The bosun and his mates repeated the order louder still, emphasizing it with an extraordinarily shrill piping, as though the entire ship’s company had not been poised for the exercise ever since the mooring buoys were seen - a roaring and piping repeated right down the squadron’s line and even aboard the little Ringle, a biscuit-toss to leeward.

‘We will furl in a body, if you please, Mr Woodbine: and let us square by the lifts and braces.’

Meeting Bonden’s questioning look, Jack nodded, and said to Stephen, ‘I hope you will accompany me? I must pay my respects to the Spanish commandant.’ It was known throughout the Surprise - always had been known - that the Doctor spoke foreign to a remarkable extent, and was always called upon to do the civil thing in case of need: today he was to present the Commodore’s ceremonial compliment to the senior officer who represented his country’s sovereignty, a purely nominal sovereignty at present, since with the full agreement of her Spanish ally, Great Britain’s Royal Navy carried on with the unrestricted use of the great naval base.

While his barge was lowering down, Jack lingered on the quarterdeck, watching the other ships as they too furled in a body and squared their yards. It was toilsome, but it did look trim; and, he hoped, would to some extent redeem the slowness of his passage.

‘Now, sir,’ said Killick at his side, ‘all is laid along, together with your presentation sword.

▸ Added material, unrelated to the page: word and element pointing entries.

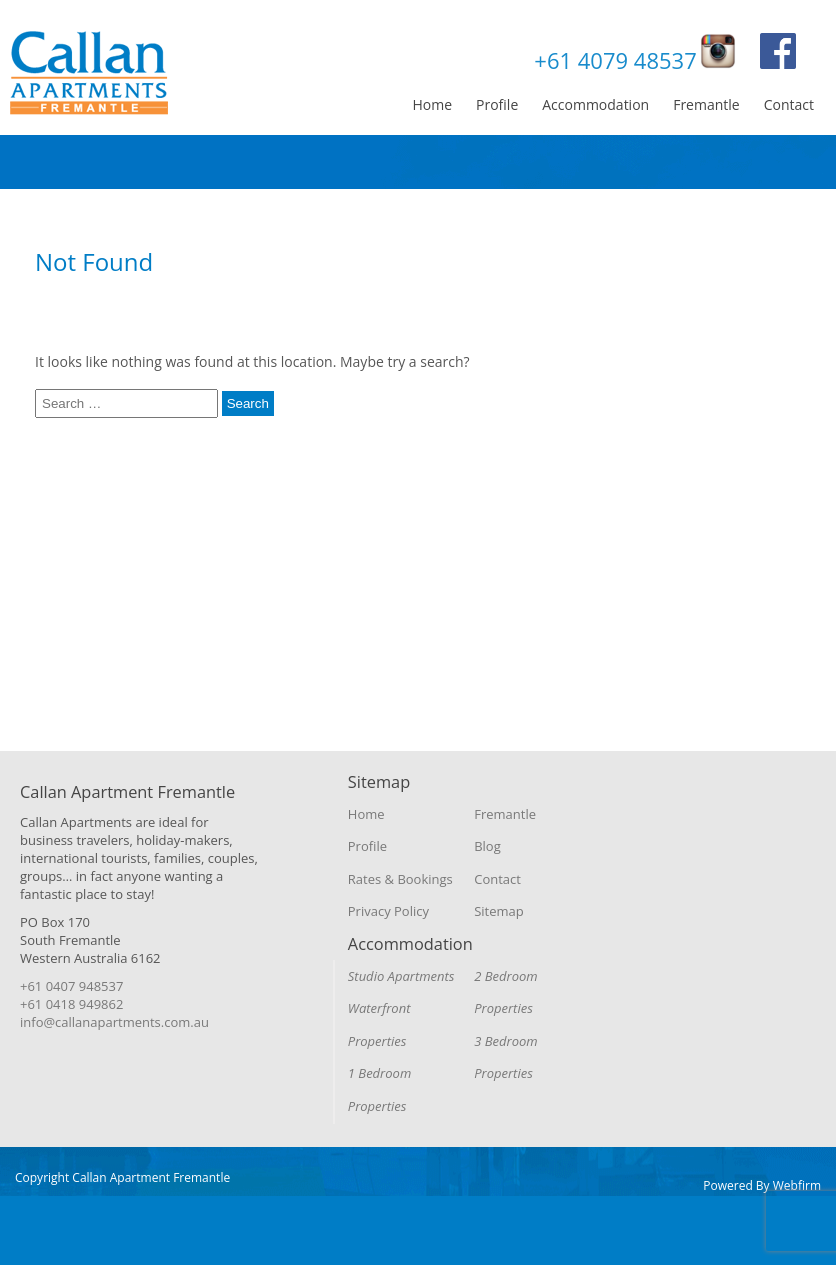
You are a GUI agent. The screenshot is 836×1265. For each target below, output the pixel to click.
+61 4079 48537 (615, 60)
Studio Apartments (401, 976)
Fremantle (706, 104)
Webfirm (797, 1185)
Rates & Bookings (400, 879)
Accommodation (595, 104)
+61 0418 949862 (71, 1004)
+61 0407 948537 (71, 986)
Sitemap (499, 911)
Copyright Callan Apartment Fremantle (122, 1177)
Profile (497, 104)
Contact (789, 104)
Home (432, 104)
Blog (487, 846)
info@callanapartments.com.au (114, 1022)
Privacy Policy (388, 911)
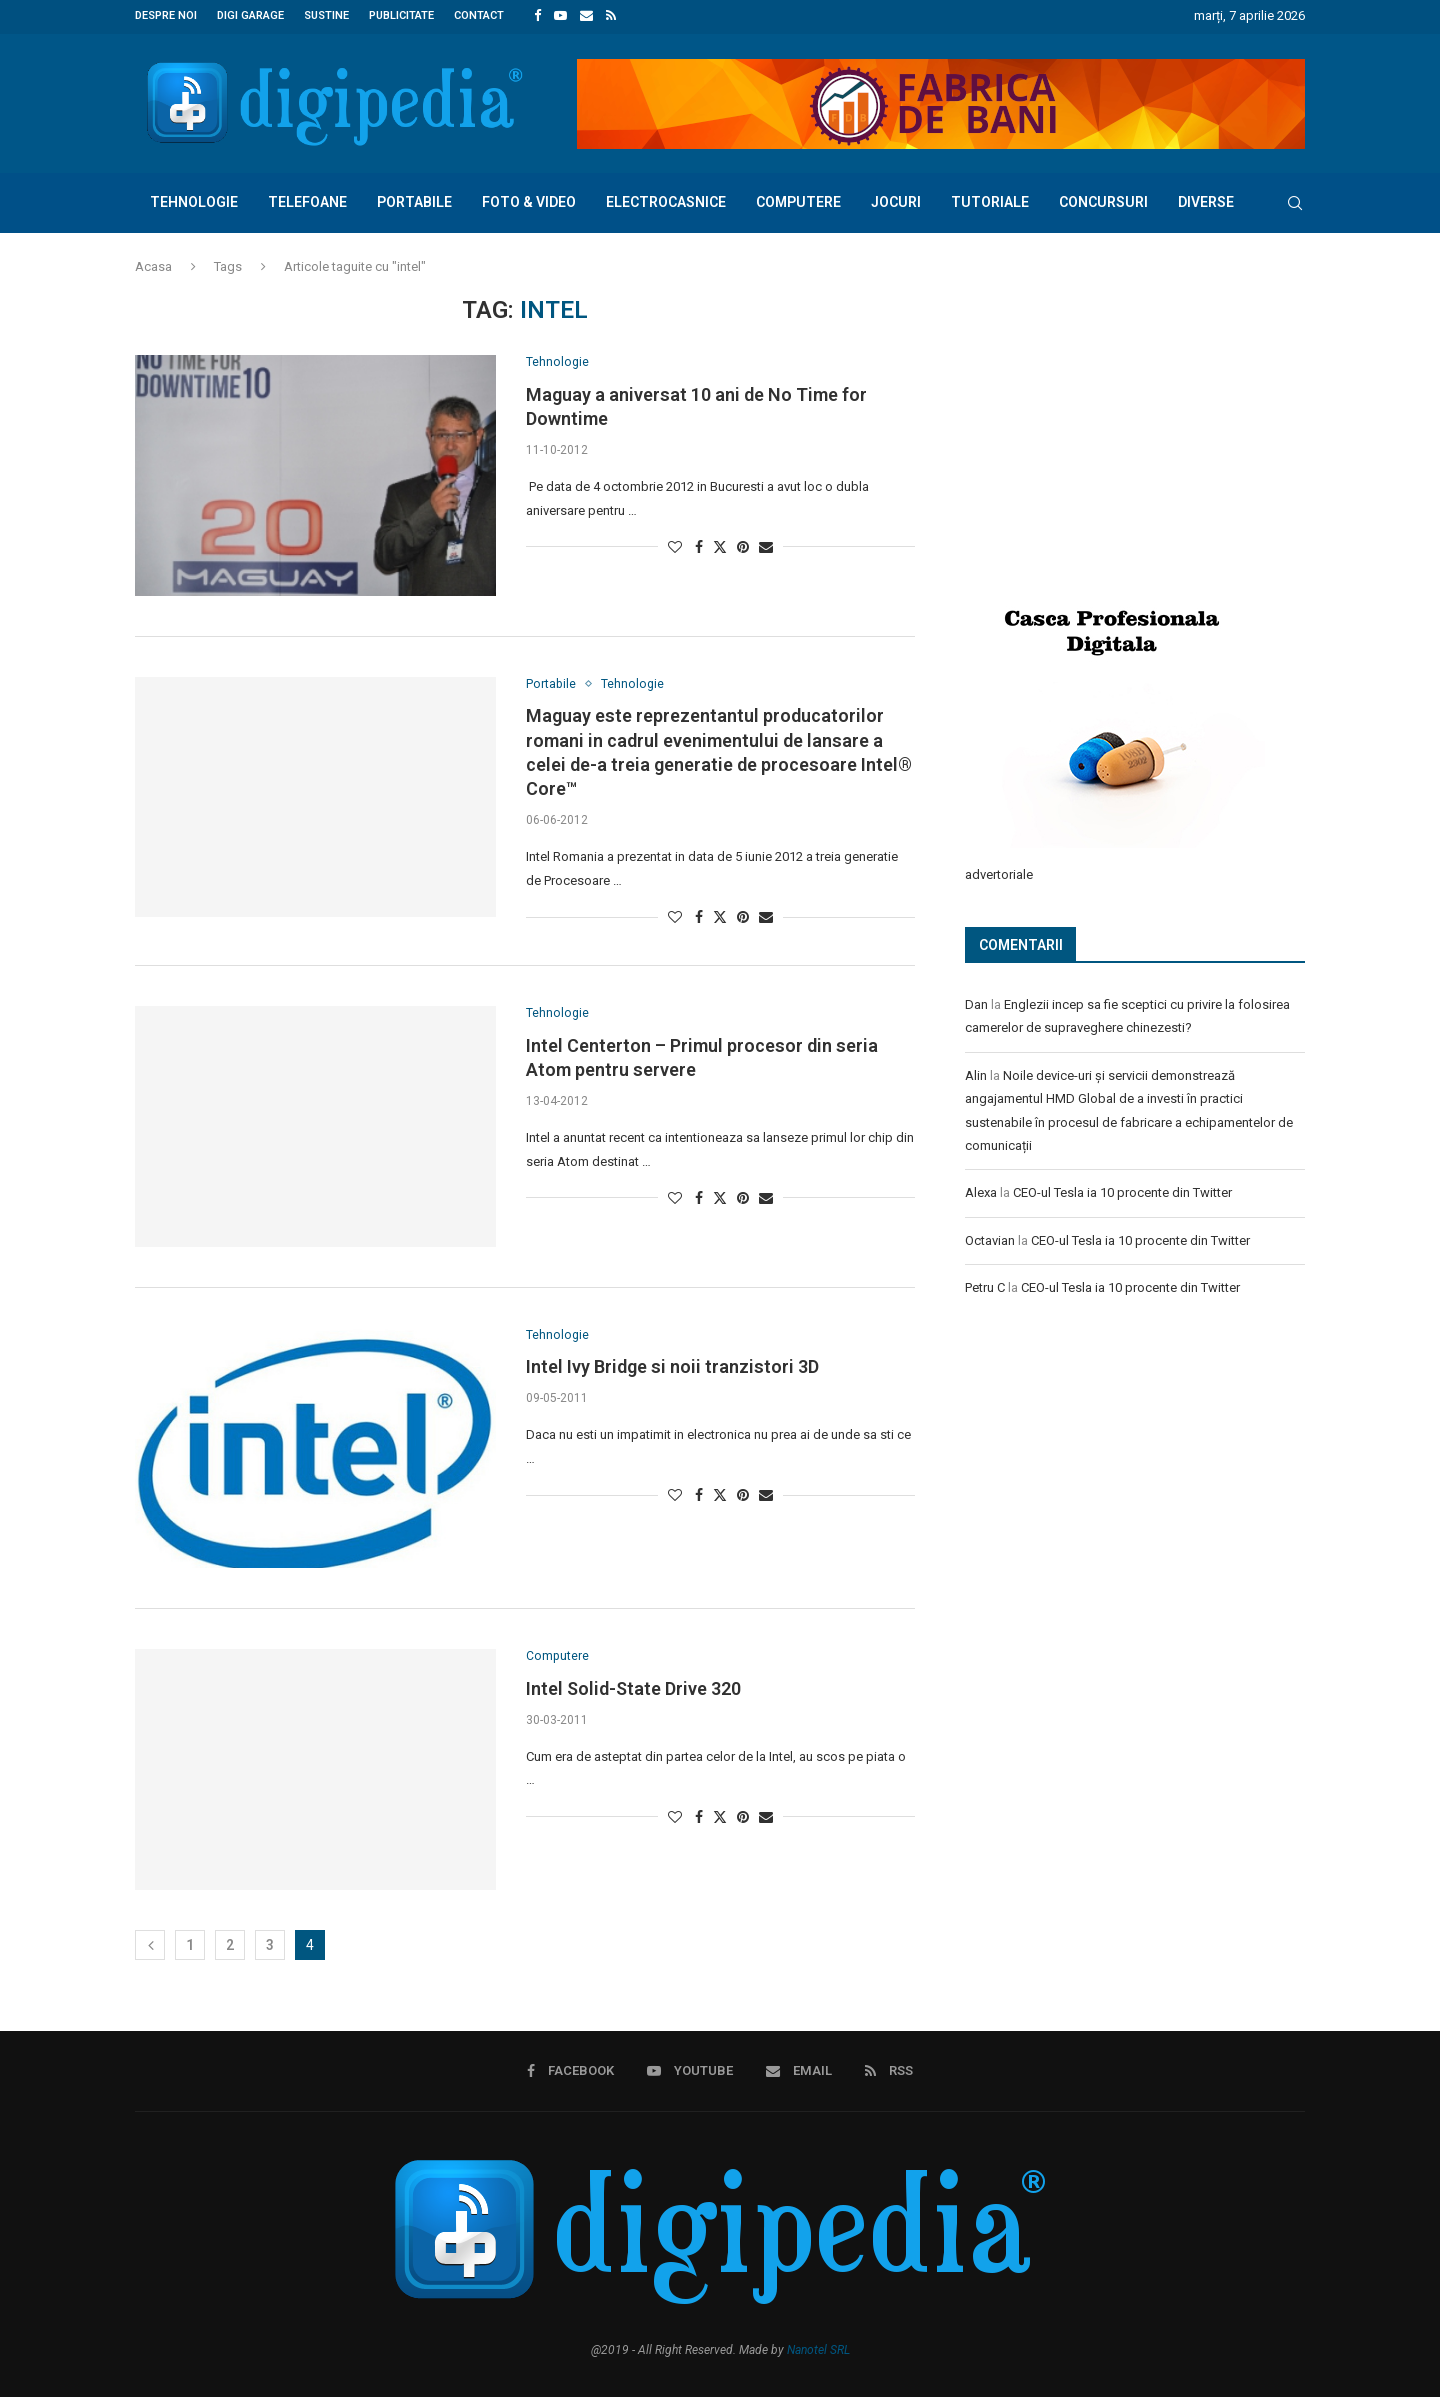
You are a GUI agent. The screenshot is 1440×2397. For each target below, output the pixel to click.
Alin (976, 1072)
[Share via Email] (766, 546)
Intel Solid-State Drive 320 (633, 1688)
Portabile (414, 200)
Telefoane (307, 200)
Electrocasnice (666, 200)
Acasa (153, 264)
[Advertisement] (1115, 427)
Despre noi (166, 15)
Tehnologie (194, 200)
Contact (479, 15)
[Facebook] (537, 16)
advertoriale (999, 871)
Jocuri (896, 200)
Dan (976, 1001)
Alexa (981, 1189)
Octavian (990, 1237)
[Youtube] (560, 16)
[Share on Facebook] (699, 546)
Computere (798, 200)
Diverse (1206, 200)
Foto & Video (529, 200)
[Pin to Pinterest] (743, 546)
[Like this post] (675, 546)
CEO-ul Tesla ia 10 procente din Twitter (1122, 1189)
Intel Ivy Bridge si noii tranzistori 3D (672, 1366)
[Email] (586, 16)
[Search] (1295, 201)
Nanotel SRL (818, 2349)
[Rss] (611, 16)
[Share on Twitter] (720, 545)
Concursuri (1103, 200)
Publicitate (401, 15)
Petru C (985, 1284)
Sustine (326, 15)
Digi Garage (250, 15)
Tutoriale (990, 200)
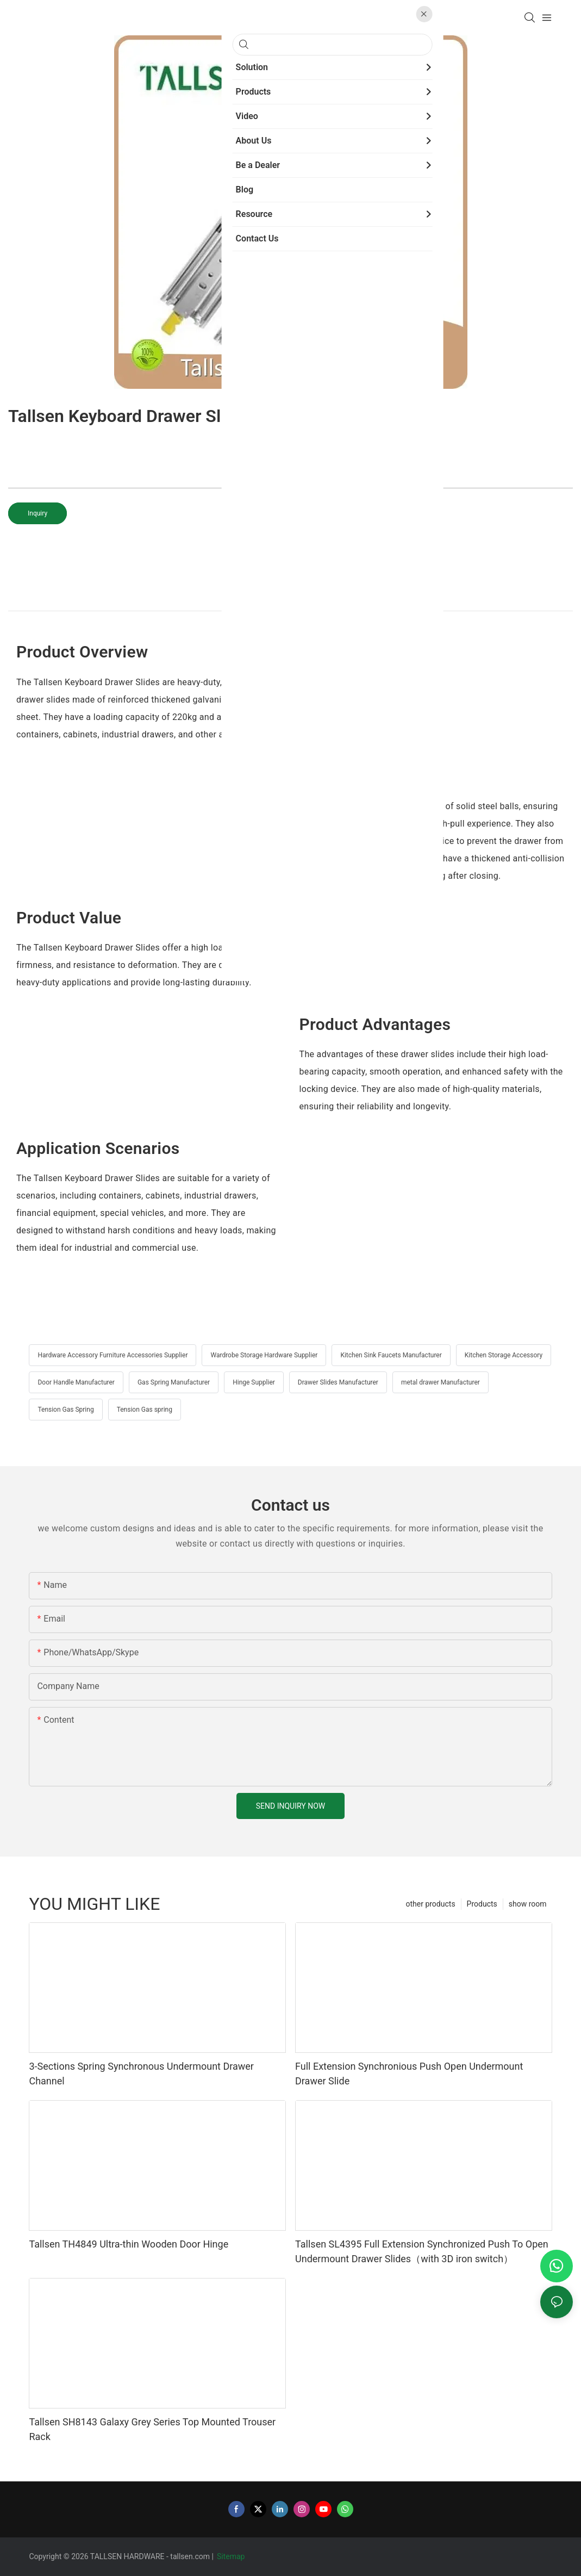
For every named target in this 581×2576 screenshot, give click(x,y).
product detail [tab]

But, sir,’ - lowering his voice - ‘the Doctor can’t go ashore in that there rig. Which it would bring discredit on the barky.’

Stephen was in fact wearing an old black frock-coat in which he had obviously been either operating or dissecting without an apron; and although late last night Killick had privately taken his shirt and neck-cloth from beside his cot, the Doctor had obviously found where they were stowed.

Some years before this, the Sick and Hurt Board had ordained a special uniform for surgeons, a blue cloth coat with blue cloth lapels, cuffs and embroidered collar, three buttons on cuffs and pockets, white lining, white cloth waistcoat and breeches: the garments existed, they having been made by the naval tailor who had always looked after Jack, but Stephen had doggedly resisted hints that he should wear them, even when the gunroom gave a ceremonial dinner to welcome Mr Candish, their new purser.

Now, however, Jack’s argument that for the sake of the Adriatic cruise and all that it entailed they must both look like grave, responsible beings, after their call on the Spaniard, when they waited upon Admiral Fanshawe, his secretary and his political adviser, good relations being of the first importance - an argument that was expressed with great earnestness - overcame Stephen’s reluctance, and they both went over the side soberly magnificent.

‘Lord,’ said Jack, pausing for breath at’the top of the Pigtail Steps, ‘I must get back to my way of running up to the masthead at least once every morning. I am growing old, unsound in wind and limb.’

‘You are growing obese: or rather you have grown obese. You eat far too much. I particularly noticed the shameless way you indulged in the soused pig’s face at our feast to welcome Mr Candish.’

‘I did so deliberately, to encourage him. He is somewhat bashful, though he is a very fine fellow. I am delighted to have him: though how Mr Smith ever came to propose him, I cannot tell.’

‘When the convoy’s captains came aboard there was a certain lack of candles, as you may recall.’

‘Well, what of it?’

‘And perhaps Mr Smith may have heard one of our sailors call out “if only we had a real purser, there would not be all this Bedlam running about and shouting every single time we want a bloody dip”. And one of the Indiamen’s officers asked “What, ain’t you got a real purser?”